A young man who found that he had a peculiarly English gift for expressing the bitter sweet aspects of life.
A writer who had been taken by his father to see the Festival of Britain on the South Bank of the River in 1951 where visions of a brave new world offered unlimited promise for the decades ahead.
A writer who seeing these new worlds being born could feel and express the loss as well as the gain in the new glittering times.
A writer who could evoke dreams in black and white as well as colour.
A writer who could evoke the flow of the River, the warmth of the Sunset and the chill of the evening.
A writer who could craft a song that had love and loneliness running through it like a river.
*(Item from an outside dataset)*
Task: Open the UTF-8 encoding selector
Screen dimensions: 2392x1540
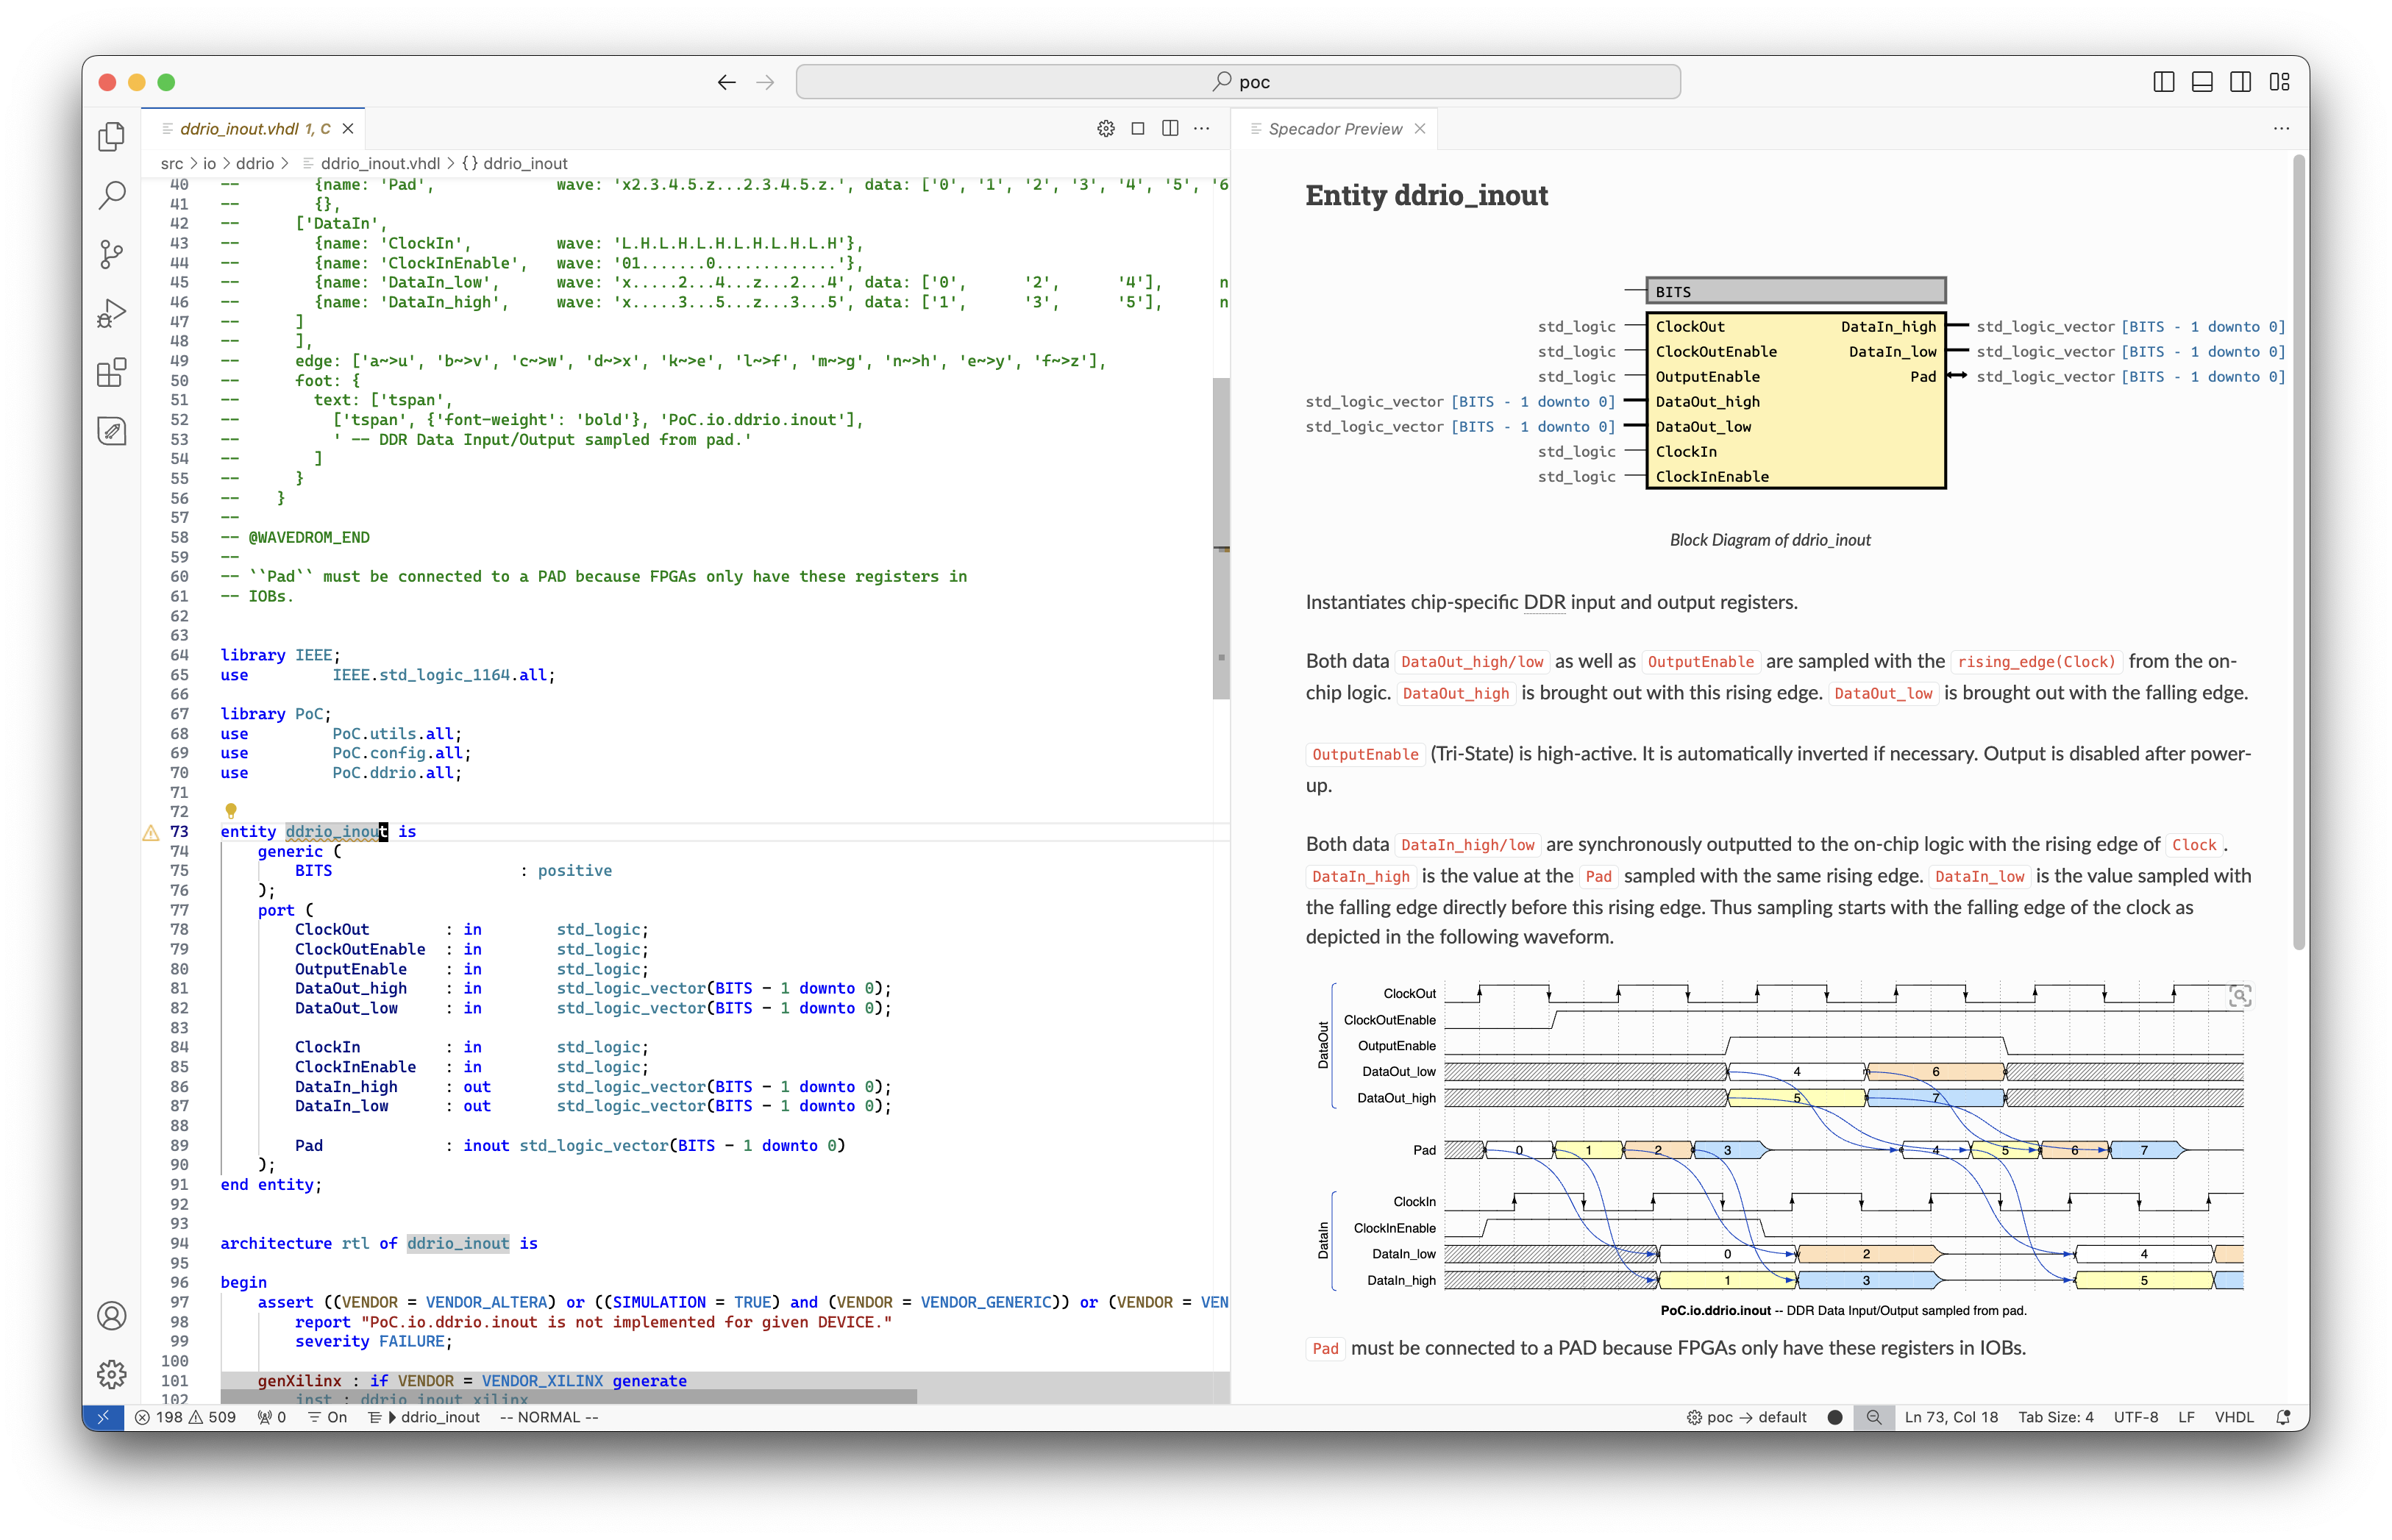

A writer who had as much in common with John Betjeman as he did with Chuck Berry.
The Laureate of English Pop Music.
A writer who could capture the light and the shadows of the world around him.
A world he watched with deep attention.
He took in the dirty old River, it’s dark waters and the glitter of the taxi lights.
The song of The River and the view from the windows above.
He gave voice to the young lovers and the lonely old man holding them in the embrace of his voice, his words and his aching melody.
A writer and performer who could make dark waters and the chilly, chilly, evening alive before us.
A writer who could tell the story of two lovers out of the millions of people emerging from Waterloo Underground.
Ray Davies was also a bandleader and producer who could capture all those elements in a record that will live as long as the dark waters flow and the sun sets over the River.